Le gouvernement prépare un décret d’application destiné à assouplir certaines dispositions réglementaires du secteur des télécommunications, afin d’ouvrir le secteur à plus de concurrence.
![]() |
| Le ministre du Développement numérique, des Postes et des Télécommunications, Mahefa Andriamampiadana. |
L’Exécutif fait de la modification du cadre réglementaire du secteur de la télécommunication, une affaire de priorité. Afin de renforcer la concurrence sur un marché encore fortement concentré et d’améliorer l’offre de services pour les consommateurs.
Selon le ministre du Développement numérique, des Postes et des Télécommunications, Mahefa Andriamampiadana, les règles actuellement en vigueur constituent un obstacle majeur à l’entrée de nouveaux acteurs.
« Les conditions exigeant une présence dans dix pays avec au moins 100 000 clients sont difficilement atteignables, en particulier pour nos startups locaux », indique-t-il.
Un décret plutôt qu’une modification de la loi
«Ces conditions ont conduit le Président à demander un réexamen du cadre réglementaire, dans l’objectif de créer une concurrence plus effective.» D’après le ministère, trois autres opérateurs ont déjà manifesté leur intérêt pour une implantation à Madagascar.
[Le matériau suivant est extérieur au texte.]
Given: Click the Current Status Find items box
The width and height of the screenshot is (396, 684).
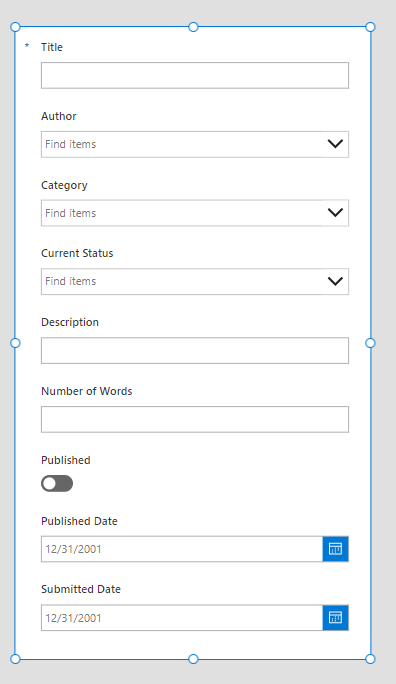Looking at the screenshot, I should (182, 281).
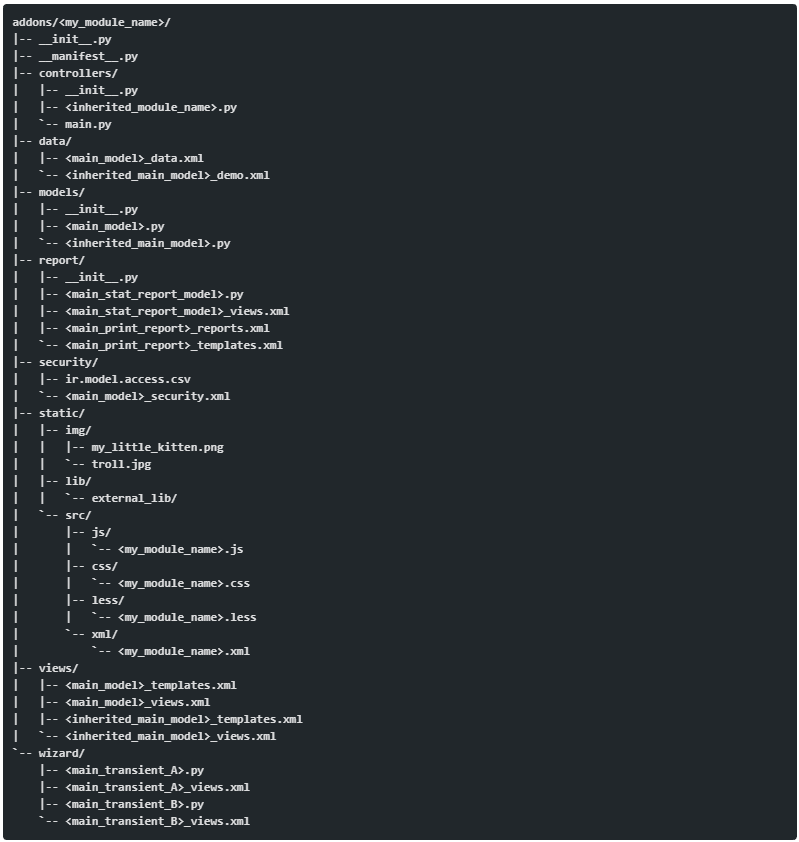Viewport: 799px width, 842px height.
Task: Select the <inherited_main_model>_demo.xml file
Action: pos(167,174)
La réforme en préparation prendra la forme d’un décret, destiné à préciser les modalités d’application de la loi existante.
Ce choix permettrait d’accélérer le processus, sans engager une révision législative, tout en clarifiant les conditions d’attribution des licences. Le gouvernement assure vouloir préserver les investissements des opérateurs déjà en place, tout en évitant toute distorsion de concurrence.
À travers cette ouverture encadrée du marché, les autorités espèrent rattraper le retard du pays dans le secteur des télécommunications, attirer de nouveaux investissements et améliorer l’accès aux services de téléphonie mobile et d’internet, à des coûts plus abordables, sur l’ensemble du territoire.